The Prime Minister is the leader of a nation which is modelled on the democratic Westminster system. He has advisers be they Cabinet colleagues or civil servants. He has a duty to listen to his advisers and act on their advice. The Prime Minister’s affidavit (of 16/9/99) clearly shows he received advice. He says, at paragraph 8, “I have no reason to doubt the genuineness of this information”. His Lordship Palmer J says at Page 8 of his judgment of 1st October 1999, “...........and as long as it is shown he had acted in good faith (which is not challenged in this instance)..........”. It follows then that the evidence I have shows that the Prime Minister acted after information or advice had been given to him. There is then no evidence of bad faith on the part of the Prime Minister.
Is that an end to that matter? No. It could be argued that “high handed presumption” is something less than bad faith. If that is the case I would respectfully suggest that the Prime Minister, by acting on what he believed to be genuine information, would not be said to have acted with high handed presumption.

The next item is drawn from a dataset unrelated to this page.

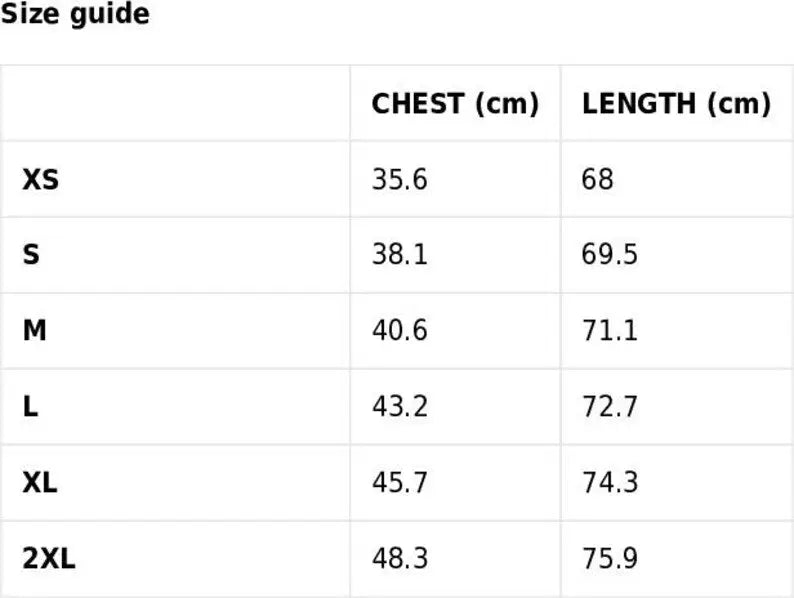Select the XS length value 68

598,179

Turning now to the question of ulterior motive, there does not seem to me to be any argument raised by the Plaintiff on this issue. In any event I cannot see in any of the papers before the Court any evidence of an ulterior motive on the part of the Defendant.
That then leaves the question of whether there is anything special or unusual in the case. The only unusual element in this case was the fact that the Prime Minister declined to produce further evidence when invited to do so. I can only speculate as to why he acted in that manner. It is clear from His Lordship’s notes that the Attorney Generals Chambers had discussed the matter with the Defendant and that there had been a conscious decision not to proceed with the filing of an affidavit. It may have been that the Prime Minister felt that politically it would be wrong to proceed further, it may have for reasons of security. I just do not know. What I do feel however is that this decision not to proceed is not reason enough to “penalise” the Defendant in costs.
We then turn the allegations of fraud. I respectfully suggest the allegations of “treason” by the Defendant are, in this particular case, the equivalent of allegations of fraud. However, there is no evidence to suggest that the Prime Minister knew the allegations were false or irrelevant. As I have indicated earlier, the Defendant acted on advice or information which he believed to be genuine.
We are left then with the issue of whether the Defendant should have known that the deportation order would not stand up to legal scrutiny. There is nothing in His Lordship’s judgment of 1st October 1999 which roundly condemns the Prime Minister. His Lordship merely says (at page 13) that there were insufficient facts to satisfy the objective test and that unless further evidence were introduced then the Court would have little option but to find that the Prime Minister “had little or no reason.......”, to make the deportation order.
In all the circumstances of the case I will decline to award the Plaintiff costs on an indemnity basis.